(DIRECTIONS):
[1] In the passage on the district court's two alternative methods, how many onsite circles did the second method count?
[2] Using the passage on the district court's two alternative methods, decide whether each statement agrees with it: (a) the first method followed O'Brien's method but used a more lenient concept of an onsite circle; (b) in the second method, the offsite circles were split between the City and the users of the relevant sewer line; (c) the second method reached a different result from the first.

(GIVEN PASSAGE):
○ ○ ○ ○ ○ ○ ○

The first of the two alternative methods adopted by the district court
followed O’Brien’s method, except that it applied a more lenient concept of what
counted as an onsite circle attributable to Mission and Star, thereby increasing the
number of such circles from three to nine. That resulted in an allocation of 15
circles to Mission, 16 to Star, and 15 to the City. Because Mission and Star each
had 15 circles, the court then reallocated Star’s 16 circles equally to Mission and
Star, giving each 23 circles—a 50/50 split.
In the second alternative method, the district court applied an even broader
concept of what counted as an onsite circle, increasing the number of such circles
from nine to 23. Having done so, however, it then changed its rule for allocating
4
the offsite circles: instead of allocating those circles to the City and the respective
users of the relevant sewer line, the court instead now allocated all of the offsite
circles to the City. It then likewise changed its rule for allocating Star’s share and
instead allocated it completely to Mission. That yielded 23 onsite circles allocated
entirely to Mission and 23 offsite circles allocated entirely to the City—the same
answer as the first method.

○ ○ ○ ○ ○ ○ ○

(SUPPLIED MATERIAL):
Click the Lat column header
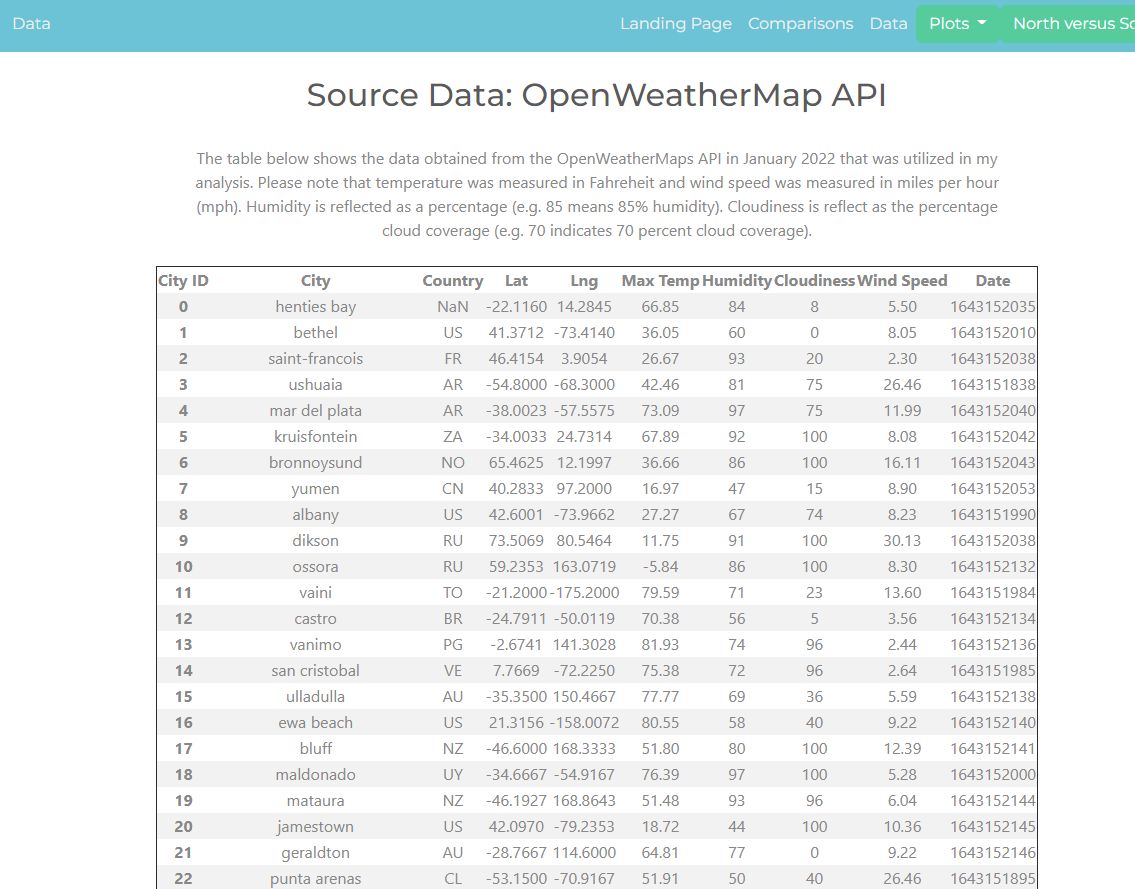Image resolution: width=1135 pixels, height=889 pixels. click(x=516, y=280)
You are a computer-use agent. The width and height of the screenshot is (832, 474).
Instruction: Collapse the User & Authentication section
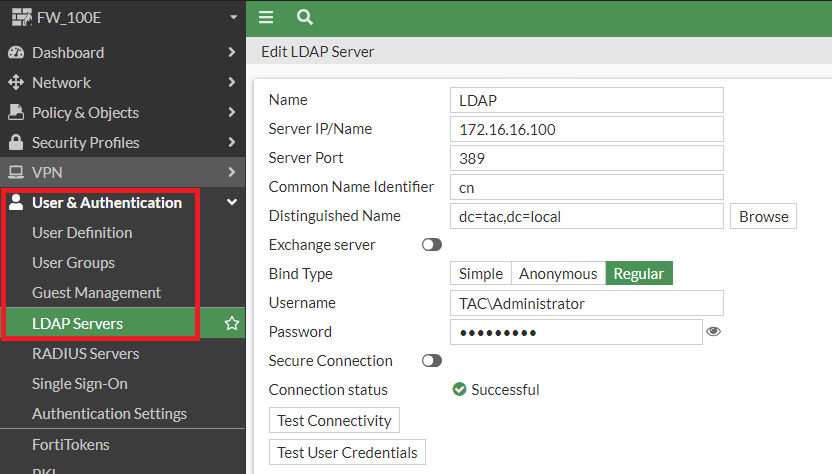click(232, 203)
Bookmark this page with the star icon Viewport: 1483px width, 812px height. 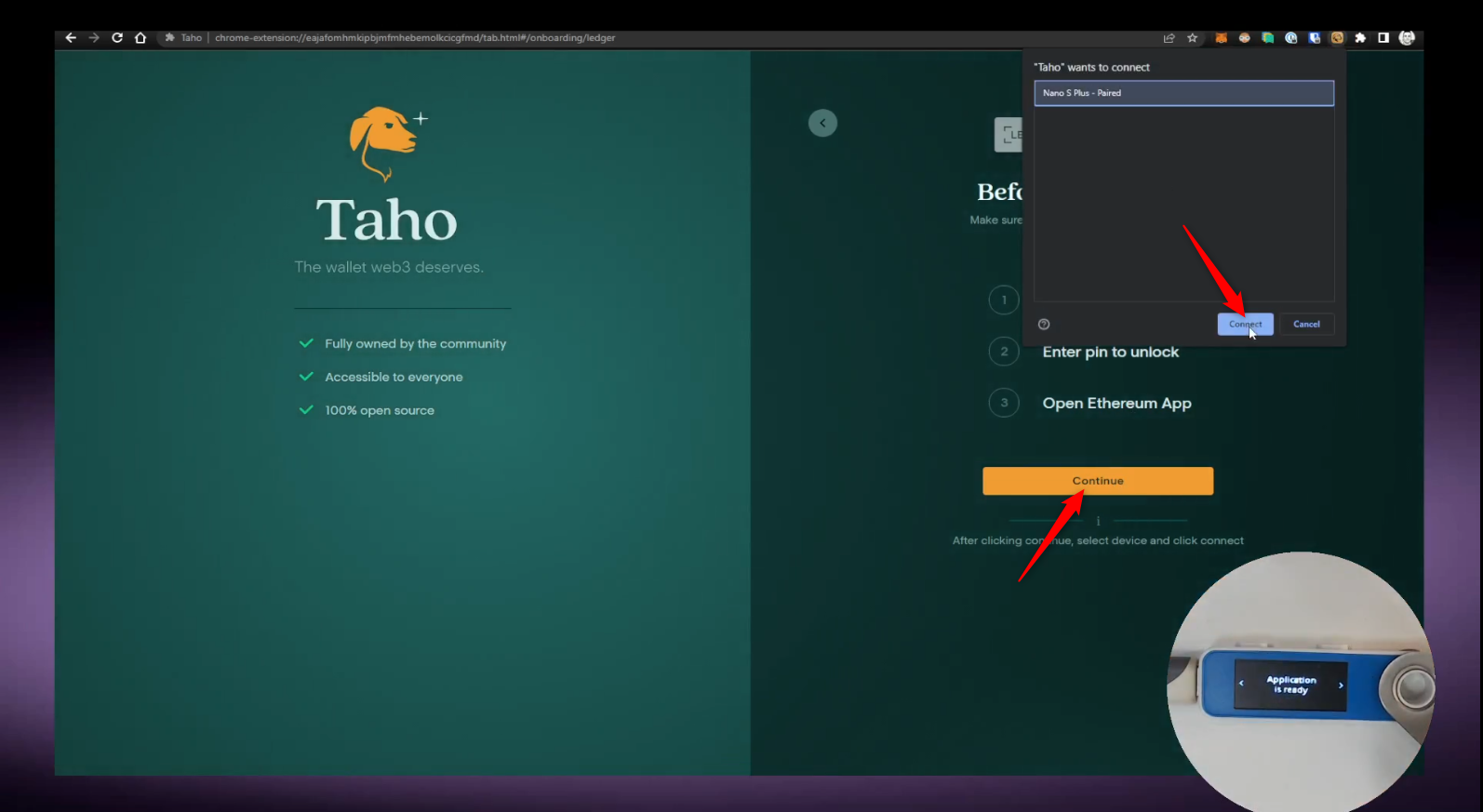(1192, 38)
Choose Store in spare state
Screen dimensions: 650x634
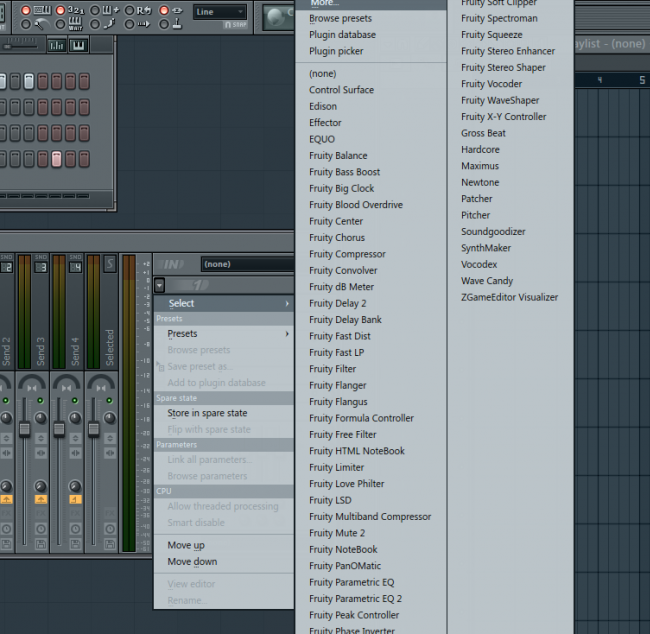pyautogui.click(x=207, y=413)
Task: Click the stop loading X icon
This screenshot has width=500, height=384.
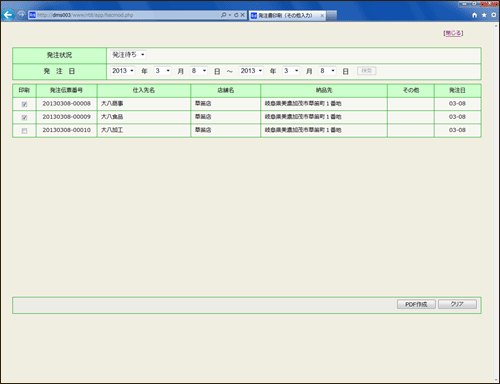Action: point(243,15)
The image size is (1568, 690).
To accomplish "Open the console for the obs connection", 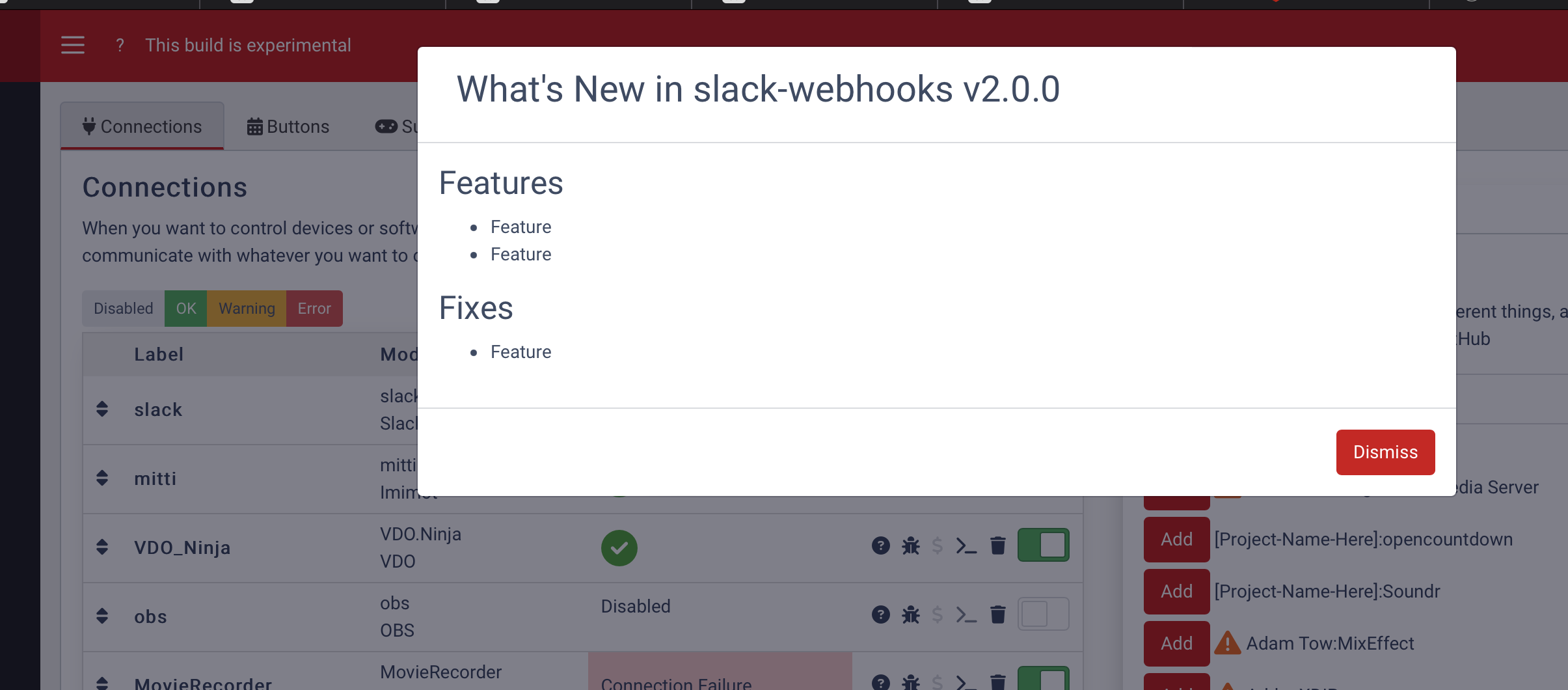I will click(966, 614).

○ ○ ○ ○ ○ ○ ○

(TASK-BY-TASK SOLUTIONS):
[1] 23 onsite circles.

[2]
(a) Yes: "followed O’Brien’s method, except that it applied a more lenient concept of what counted as an onsite circle"
(b) No: "the court instead now allocated all of the offsite circles to the City"
(c) No: "the same answer as the first method"